The illustrations are by David Shannon; here's his illustration for the story of Leopard, which is a Rabbit story too; if you look, you'll see Rabbit there too:


"How Many Spots Does a Leopard Have?" is a Ngoni story from southeastern Africa. Lester based his version of the story on a story in Geraldine Elliot's The Long Grass Whispers, which you can also read at the Internet Archive: The Number of Spots. The illustrations for that book are by Sheila Hawkins:


One of the west African stories that Lester includes is "Why the Sun and Moon Live in the Sky," based on a version in Paul Radin's African Folktales, which you can read at the Internet Archive also. Here is Shannon's illustration for this delightful story:


You might remember this story from another children's book: Why the Sun and the Moon Live in the Sky illustrated by Blair Lent. Here's how he drew Sun and Moon:


Another one of the stories that Lester includes is a trickster tale type found in many versions throughout Africa: The Tug-of-War. In Lester's version, the Elephant and the Hippopotamus are the dupe of Turtle's trick, pulling against each other. Here's how David Shannon depicts the boastful Turtle: Tug-of-War.


This tug-of-war type of story also shows up in the Americas; for example, here is a version with the Rabbit as trickster playing Whale against Elephant in a Gullah story in Bo Rabbit Smart for True.


Lester also retells "The Bird That Made Milk," a Xhosa story from southern Africa. There are many different versions of this story, and the one that Lester is working with here has a "monster who eats children" motif that is blended in with the story of the supernatural bird. 
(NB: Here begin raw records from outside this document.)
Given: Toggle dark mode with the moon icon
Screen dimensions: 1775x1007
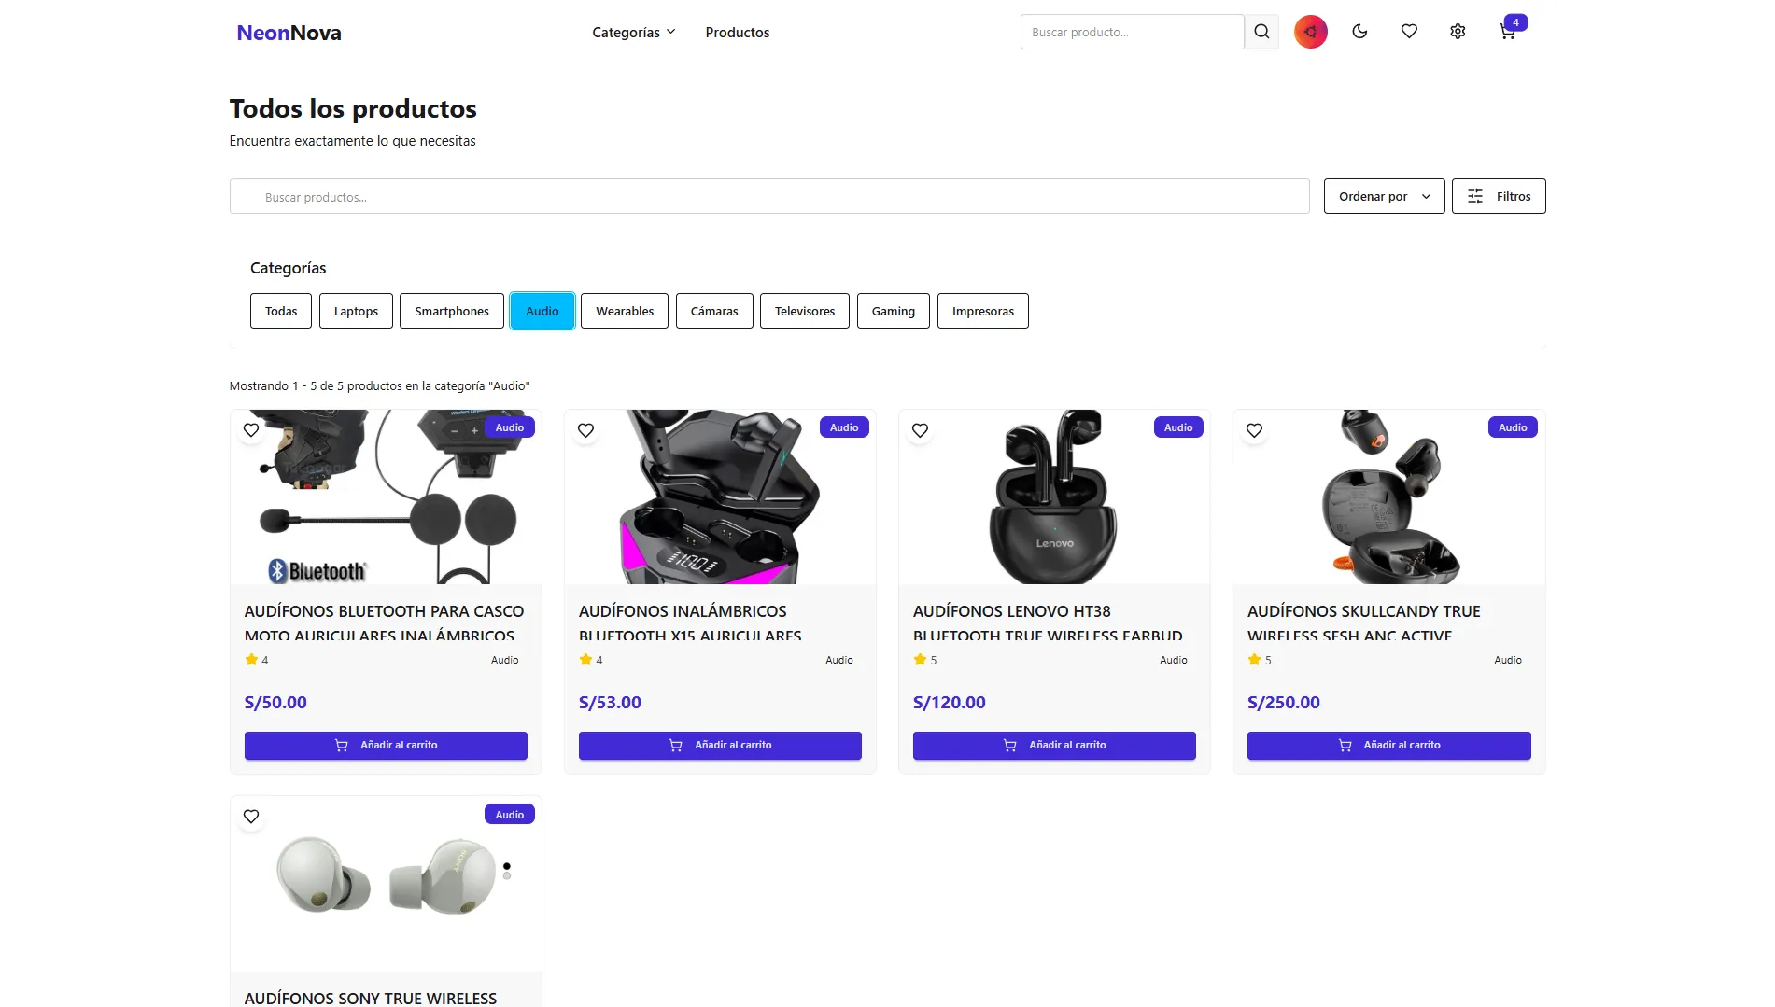Looking at the screenshot, I should click(x=1359, y=32).
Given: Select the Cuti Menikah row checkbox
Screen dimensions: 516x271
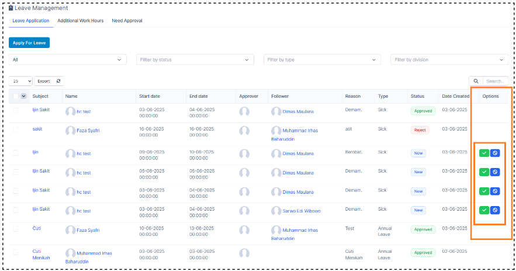Looking at the screenshot, I should [16, 252].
You can read Lester's source here in Radin's African Folktales: The Bird Who Made Milk. For a different version of the story, here's a story from an Ndebele storyteller in Zimbabwe that you can read in Alexander McCall Smith's The Girl Who Married a Lion: Milk Bird.
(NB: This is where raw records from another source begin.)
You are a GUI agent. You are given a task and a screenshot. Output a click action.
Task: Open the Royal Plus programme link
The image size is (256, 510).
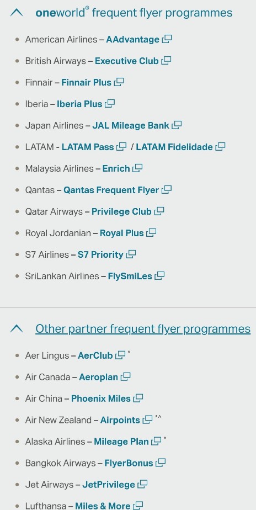point(122,233)
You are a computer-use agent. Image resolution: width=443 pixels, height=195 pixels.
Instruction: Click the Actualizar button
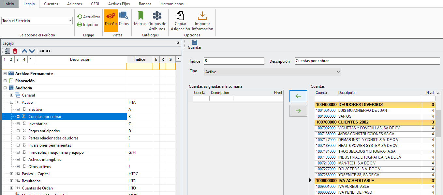pyautogui.click(x=89, y=17)
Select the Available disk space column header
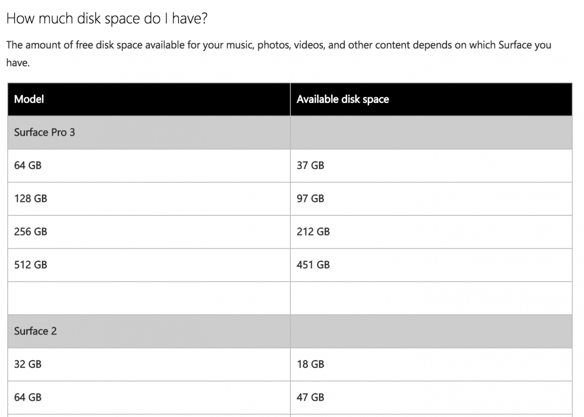Screen dimensions: 584x417 click(x=431, y=99)
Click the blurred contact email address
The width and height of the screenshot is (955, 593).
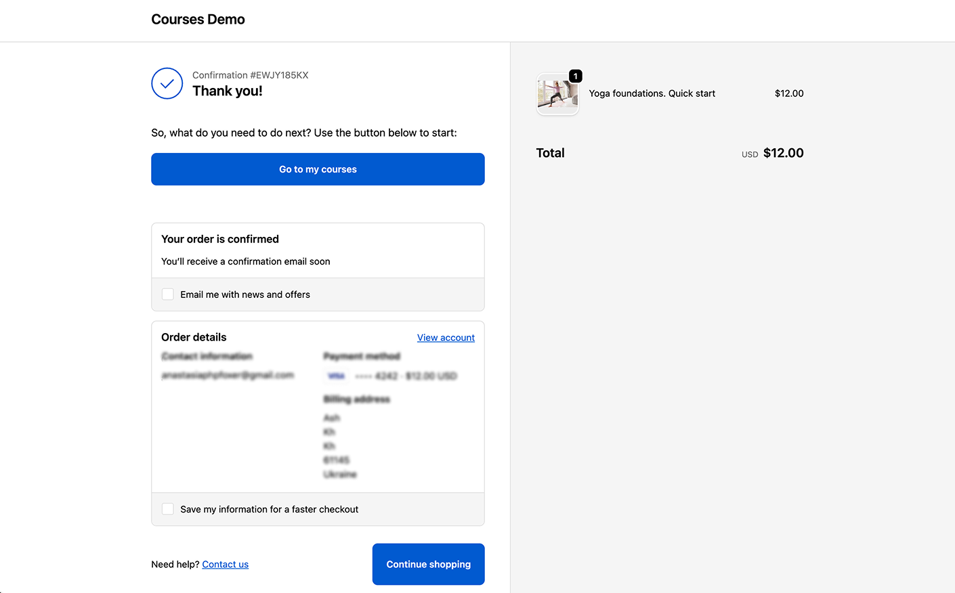(228, 375)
These are the other African stories in Lester's book: "The Monster Who Swallowed Everything," is a Basuto story from southern Africa;  "The Town Where Snoring Was Not Allowed" is a Mende story from western Africa; "The Town Where Sleeping Was Not Allowed" is a Hausa story from western Africa; "The Woman and the Tree Children" is a Maasai story from eastern Africa; "Why Monkeys Live in Trees" is another Ngoni story from southeastern Africa; and "What Is the Most Important Part of the Body?" is a Mano story from Liberia, combined with a traditional Jewish legend.
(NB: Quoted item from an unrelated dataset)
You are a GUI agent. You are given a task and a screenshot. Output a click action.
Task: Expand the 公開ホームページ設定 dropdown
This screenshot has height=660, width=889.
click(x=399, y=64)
You can find various Julius Lester videos at YouTube, and I picked out this one because here Lester is talking about the close relationship he had with illustrator Jerry Pinkney:


I've blogged before about Lester and Pinkney's work together, most notably in their monumental retelling of the Brer Rabbit stories collected by Joel Chandler Harris: The Complete Tales.


They also did a version of John Henry together:


You can read more about Julius Lester at Wikipedia, and I'll finish up this week by mentioning some of the other Julius Lester books I have written about at this blog: 

(illustrated by Tom Feelings; more by Tom Feelings)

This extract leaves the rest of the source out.